Corteccia di cannella
(Corteccia essiccata di specie del genere Cinnamomum, es. Cinnamomum verum, Cinnamomum cassia)


Descrizione

  • La corteccia di cannella è la corteccia interna essiccata di alberi del genere Cinnamomum, utilizzata come spezie e aromatizzante in alimenti dolci e salati.

  • Le principali tipologie commerciali sono:

    • “cannella vera” (C. verum, spesso detta cannella di Ceylon),

    • cassia (C. cassia, C. burmannii, C. loureiroi), che differiscono per intensità aromatica e contenuto di cumarina.

  • È venduta in forma di stecche (quills), pezzi di corteccia o polvere, utilizzata tal quale o in mix di spezie.

  • Conferisce una nota calda, dolce, aromatica ed è molto usata in pasticceria, panificazione, bevande, confetteria, piatti di carne e salse.


Valori nutrizionali indicativi per 100 g
(cannella in polvere; valori variabili per specie e origine)

  • Energia: 240–270 kcal

  • Proteine: 3–4 g

  • Carboidrati: 50–60 g

    • zuccheri: 2–3 g

  • Lipidi: 1–4 g

    • SFA (prima occorrenza): frazione minoritaria dei grassi totali

    • MUFA: tracce

    • PUFA: tracce

    • TFA: non significativi

  • Fibre alimentari: 30–50 g (contenuto molto elevato)

  • Minerali: calcio, manganese, ferro, potassio (da tracce a livelli moderati)

Alle normali dosi d’uso (1–5 g per porzione), il contributo nutrizionale è modesto, mentre l’apporto di composti bioattivi (cinnamaldeide, polifenoli) può essere più rilevante.


Principali sostanze contenute

  • Cinnamaldeide (aldeide aromatica principale, responsabile del tipico aroma e sapore).

  • Eugenolo (soprattutto in C. verum, nota tipo chiodi di garofano).

  • Cumarina (elevata in molte cassie, molto più bassa in C. verum).

  • Composti fenolici e tannini condensati (proantocianidine).

  • Frazione di olio essenziale (in genere 1–4%), contenente acetato di cinnamile, derivati dell’acido cinnamico e altri terpenoidi.

  • Fibre alimentari (frazione insolubile e solubile) nella matrice di corteccia.


Processo di produzione

  • Coltivazione e raccolta degli alberi di Cinnamomum in aree tropicali idonee.

  • Scortecciatura dei rami o fusti giovani; lo strato esterno è rimosso, conservando la corteccia interna.

  • Arrotolamento e formatura: le strisce sottili di corteccia interna si arrotolano spontaneamente formando le stecche di cannella, spesso inserite una nell’altra.

  • Essiccazione controllata (al sole o in essiccatoi) per stabilizzare e sviluppare l’aroma.

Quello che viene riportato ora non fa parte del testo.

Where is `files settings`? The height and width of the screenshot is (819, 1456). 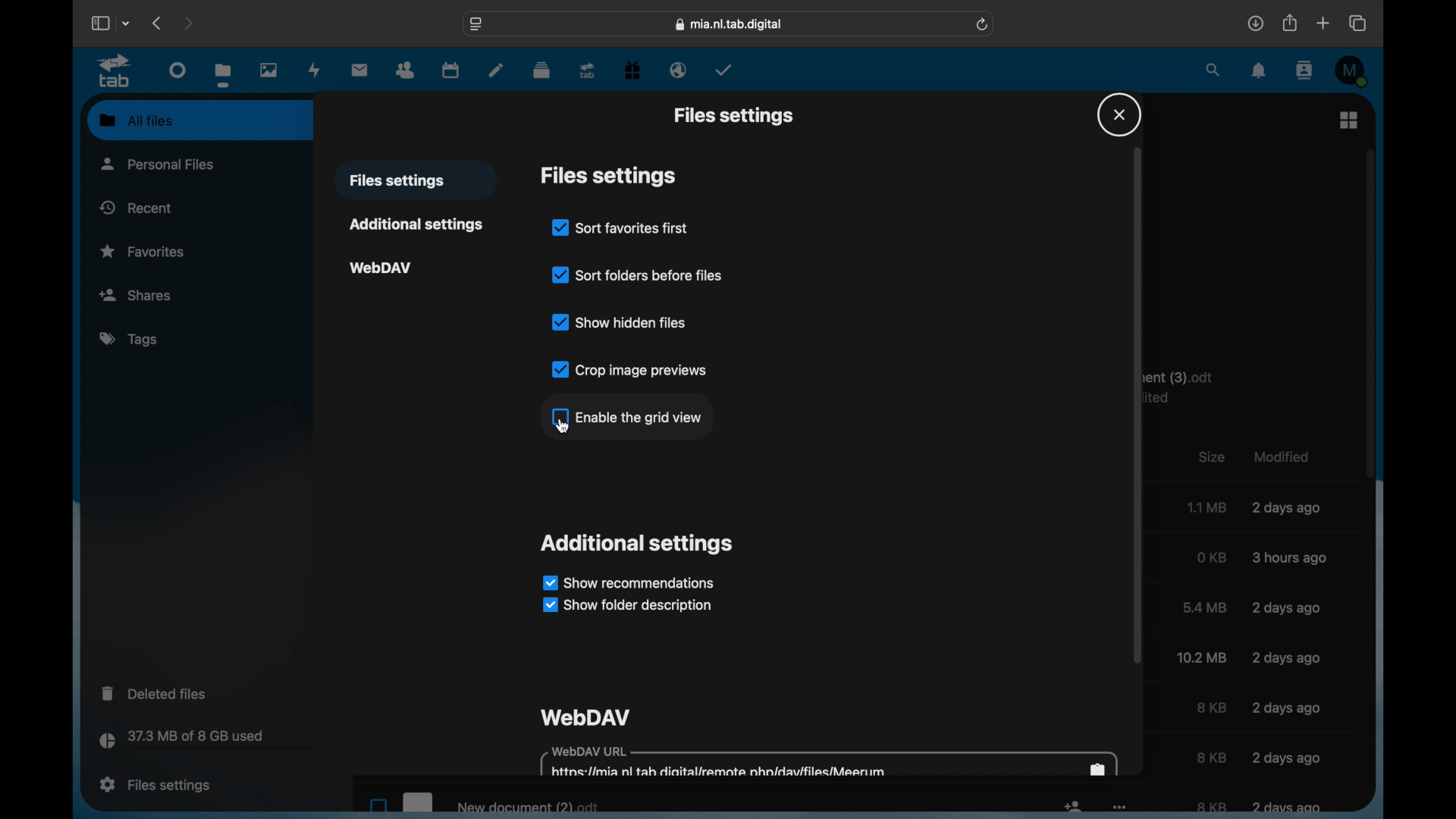 files settings is located at coordinates (733, 115).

  • Cernita e classificazione in base a spessore, colore, aroma e qualità visiva.

  • Taglio e macinazione (per pezzi e polvere) a bassa temperatura per preservare gli oli essenziali.

  • Pulizia e setacciatura per rimuovere corpi estranei e uniformare la granulometria.

  • Confezionamento in materiali barriera a umidità e odori.

  • Produzione secondo GMP/HACCP, con controlli su corpi estranei, microbiologia, micotossine e contaminanti (metalli pesanti, residui di pesticidi).


Proprietà fisiche

  • Aspetto:

    • intera: stecche sottili arrotolate o pezzi di corteccia più spessa, colore da marrone chiaro a marrone intenso;

    • polvere: polvere fine di colore bruno.

  • Aroma: caldo, dolce, speziato, tipico della cannella.

  • Sapore: dolce, aromatico, leggermente pungente e astringente; la cassia è in genere più forte e pungente della Ceylon.

  • Densità apparente: media per la polvere; più bassa e variabile per stecche e chips.

  • Umidità: tipicamente 8–14%, da controllare per la stabilità.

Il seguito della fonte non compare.